South Carolina HOA boards must prepare their community pools for summer by ensuring gate access control, surveillance, and safety systems are fully operational before the first swim practice.


HOA community pool in South Carolina with access control gate and swimmers during summer swim season. GenX Security Solutions pool security
Summer pool season in South Carolina brings more than just activity, it brings increased responsibility. As swim teams return and community usage surges, HOA boards must ensure their pool access, safety systems, and compliance measures are ready before the first busy day arrives.
GenX Security Solutions helps South Carolina HOA boards get community pools, courts, clubhouses, and other amenities ready for summer with access control, security cameras, audio/visual, and related low-voltage upgrades using trusted commercial brands. GenX Security Solutions is an award-winning company that has been ranked 23rd (2023), 14th (2024), and 14th (2025) on the SC Top 50 Fastest-Growing Companies list.

Quick Answer: Securing Your HOA Pool Before Swim Season

South Carolina HOA boards should fix pool gate access control, remove outdated credentials, verify camera recording, and test push-to-exit and emergency communication systems BEFORE the first swim practice begins. Under SC Regulation 61-51, a non-compliant gate can trigger immediate pool closure, and the Virginia Graeme Baker Act (VGB) requires compliant anti-entrapment drain systems for all HOA pools.


South Carolina HOA boards must prepare their community pools for summer by ensuring gate access control systems are fully functional, credential lists are updated, surveillance cameras are actively recording, and life safety components like push-to-exit devices and emergency communication systems are tested before the first swim practice or event.


GenX Security Solutions is the leading designer and installer of integrated access control, video surveillance, and communication systems for HOA communities across South Carolina, North Carolina, and Georgia, enabling boards to maintain compliance, control access during peak usage, and respond quickly to incidents with verified entry logs and video evidence.


You’re Not Behind… But The Race to Swim Season Has Started


If you are a volunteer HOA board member in South Carolina, you probably have a full-time job, kids of your own, and a calendar that is already packed. Pool security tends to land at the top of the list only when summer is right around the corner. That is completely normal. But the window to get things fixed before opening day is shorter than most people think.

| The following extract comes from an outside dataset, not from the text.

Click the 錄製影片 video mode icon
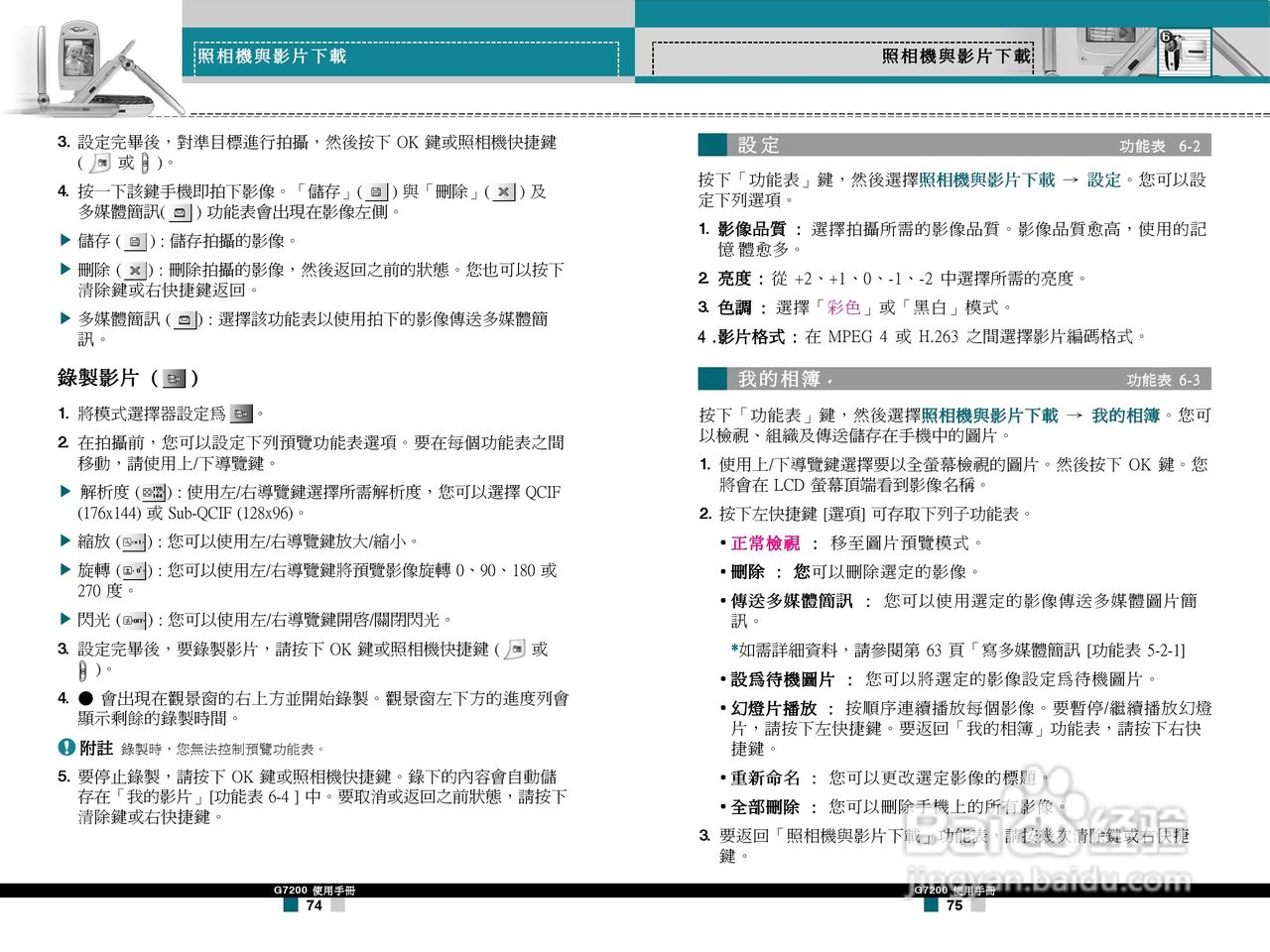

Here’s the reality for many communities with HOA swim teams:

  • Swim practices start BEFORE Memorial Day

  • Morning practices begin as soon as school ends

  • Your system gets stress-tested immediately


In the Upstate, the Swim Association Invitational League (SAIL) schedules its first dual meets as early as the third week of May. In the Lowcountry, the Coastal Carolina Aquatic Association (CCAA) starts team rosters around the same time. In the Midlands, the Columbia Swim League fires up shortly after. Once school ends in early June, practices shift to morning sessions, often 7 to 11 AM, which means your pool gate and cameras are being tested during hours when lifeguards may not yet be on duty.


Lead times matter and most upgrade timelines and turnarounds look like this:

Upgrade Type

Typical Timeline

Gate repair

1–2 weeks

Credential cleanup

1–3 days

Access control system

6–8 weeks

Full system (pool + clubhouse)

10–16 weeks

If your board hasn’t started yet, the time is now.



Swim Meet Day: Where Everything Breaks, Of Course


It’s easy to assume your current setup works fine during normal use. But peak events like swim meets create entirely different conditions. This section shows exactly how those high-traffic moments expose weaknesses in access control and safety.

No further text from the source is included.